- **WORKING DATA**:
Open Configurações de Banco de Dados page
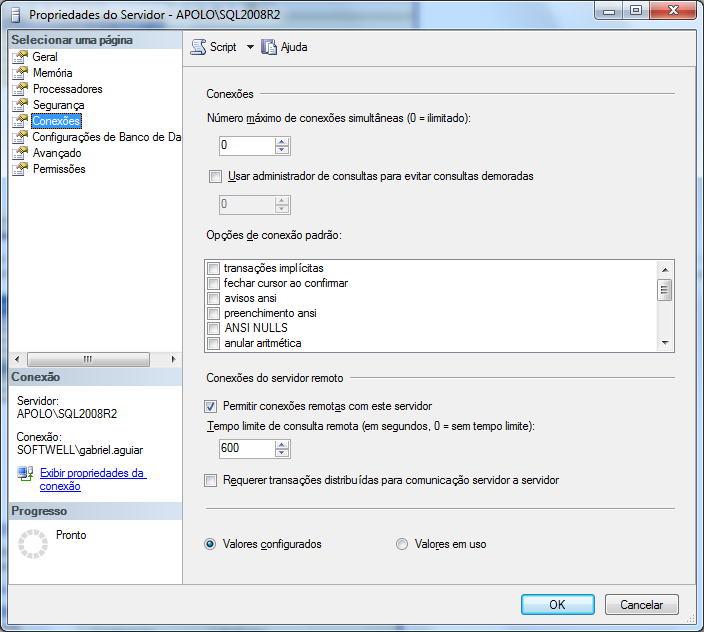The width and height of the screenshot is (704, 632). click(105, 137)
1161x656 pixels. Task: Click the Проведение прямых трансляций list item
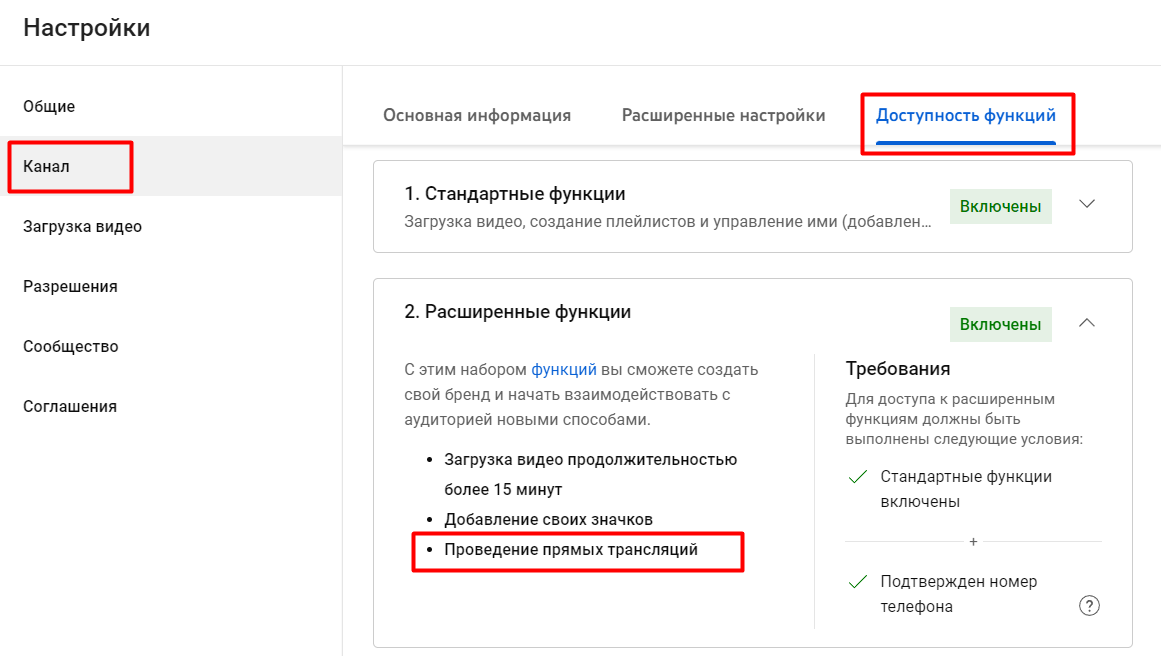coord(571,550)
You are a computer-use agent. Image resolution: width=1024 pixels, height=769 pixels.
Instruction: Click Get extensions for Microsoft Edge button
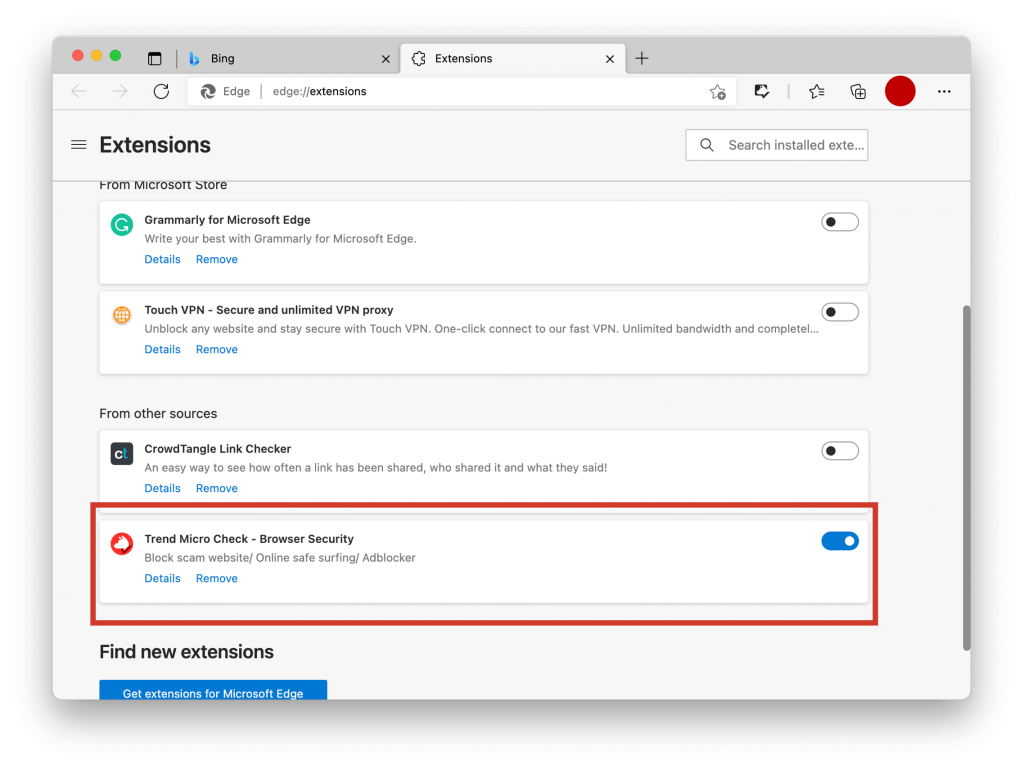pyautogui.click(x=213, y=692)
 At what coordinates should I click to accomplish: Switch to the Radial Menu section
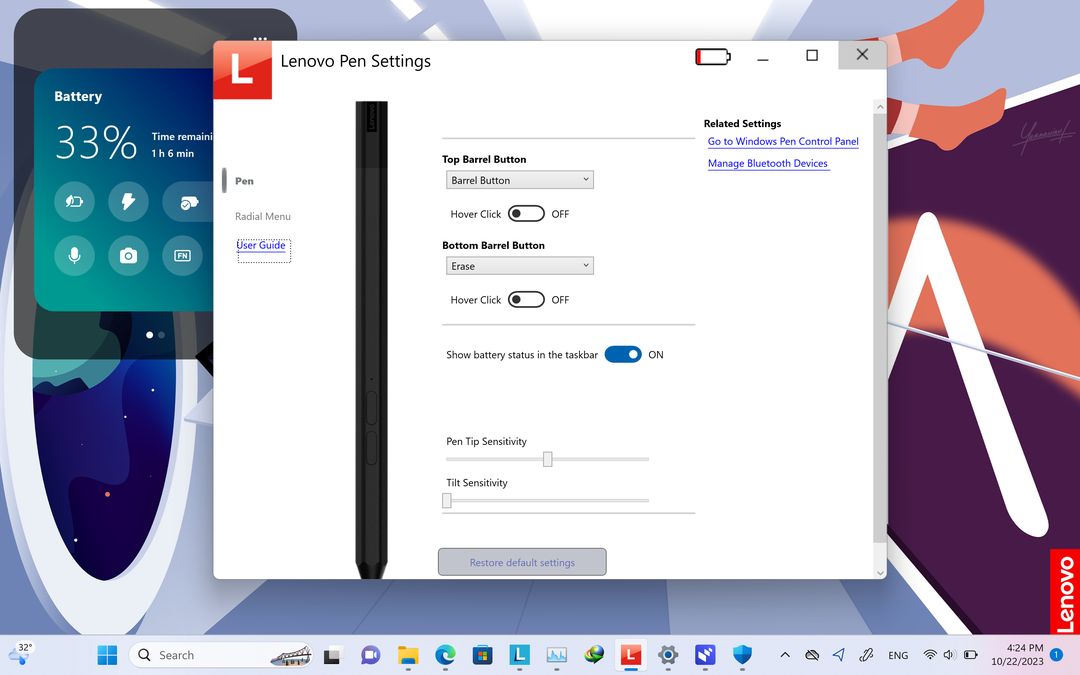pyautogui.click(x=263, y=216)
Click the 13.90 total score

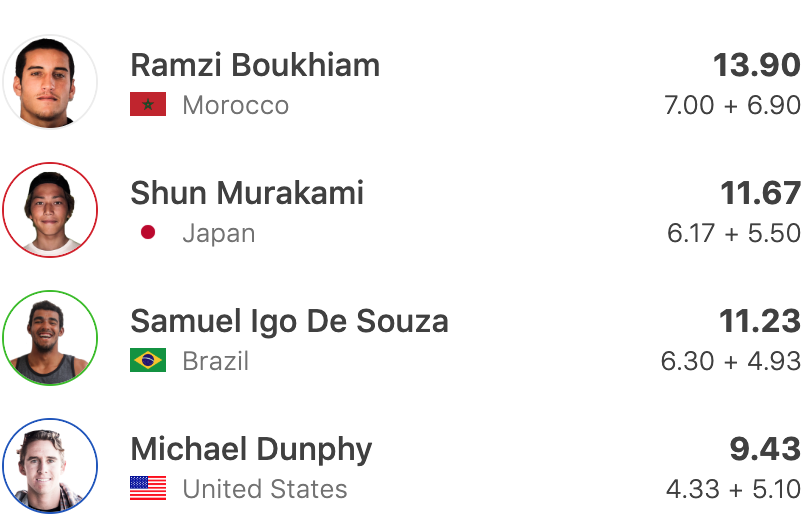click(x=756, y=65)
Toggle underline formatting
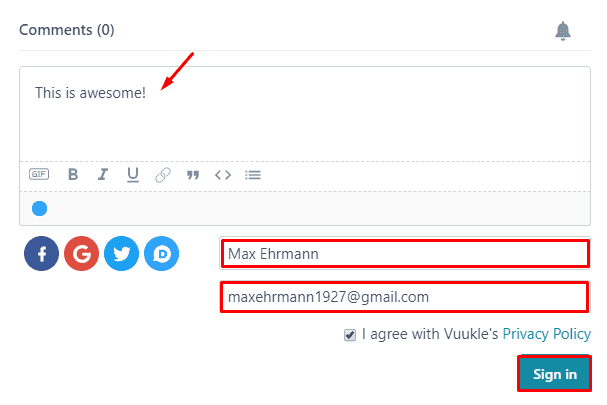This screenshot has height=405, width=607. 132,174
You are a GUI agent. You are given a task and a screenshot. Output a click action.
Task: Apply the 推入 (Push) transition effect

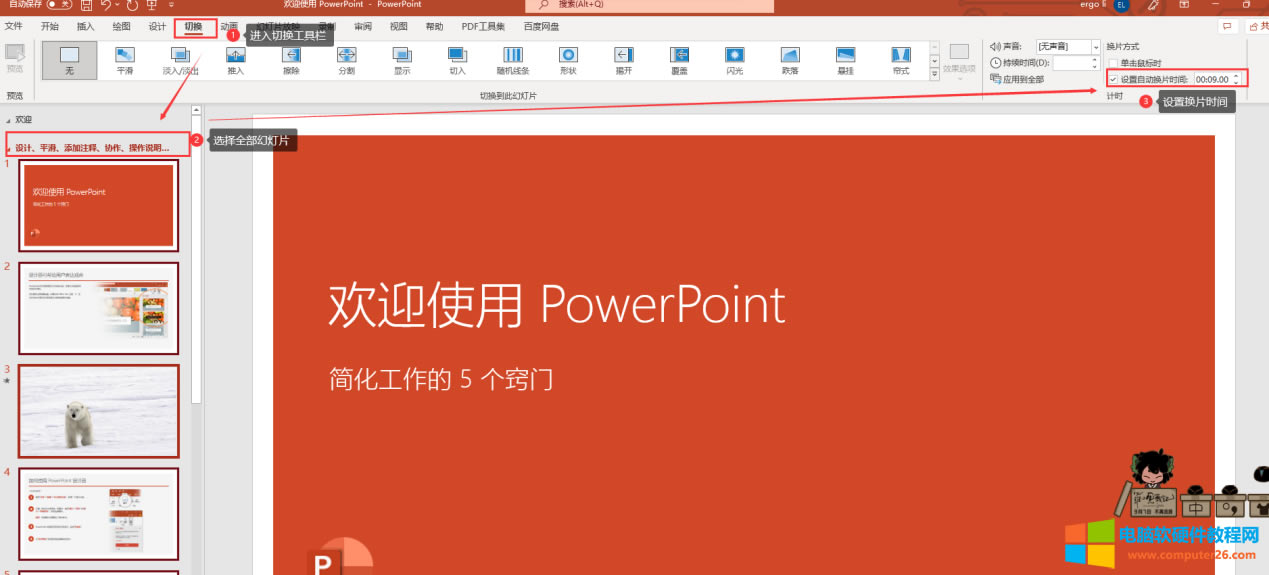click(236, 59)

- **REQUIRED WORK**: Could you please return the entries above exactly, minus the pictures?

- **RESPONSE TO THIS TASK**:
Open Configurações de Banco de Dados page
The width and height of the screenshot is (704, 632). click(105, 137)
1161x656 pixels. Task: Click the Проведение прямых трансляций list item
coord(571,550)
You are a computer-use agent. Image resolution: width=1024 pixels, height=769 pixels.
Instruction: Click Get extensions for Microsoft Edge button
pyautogui.click(x=213, y=692)
 At what coordinates should I click to accomplish: Switch to the Radial Menu section
pyautogui.click(x=263, y=216)
Click the 13.90 total score

click(x=756, y=65)
Toggle underline formatting
This screenshot has height=405, width=607. 132,174
You are a GUI agent. You are given a task and a screenshot. Output a click action.
Task: Apply the 推入 (Push) transition effect

click(236, 59)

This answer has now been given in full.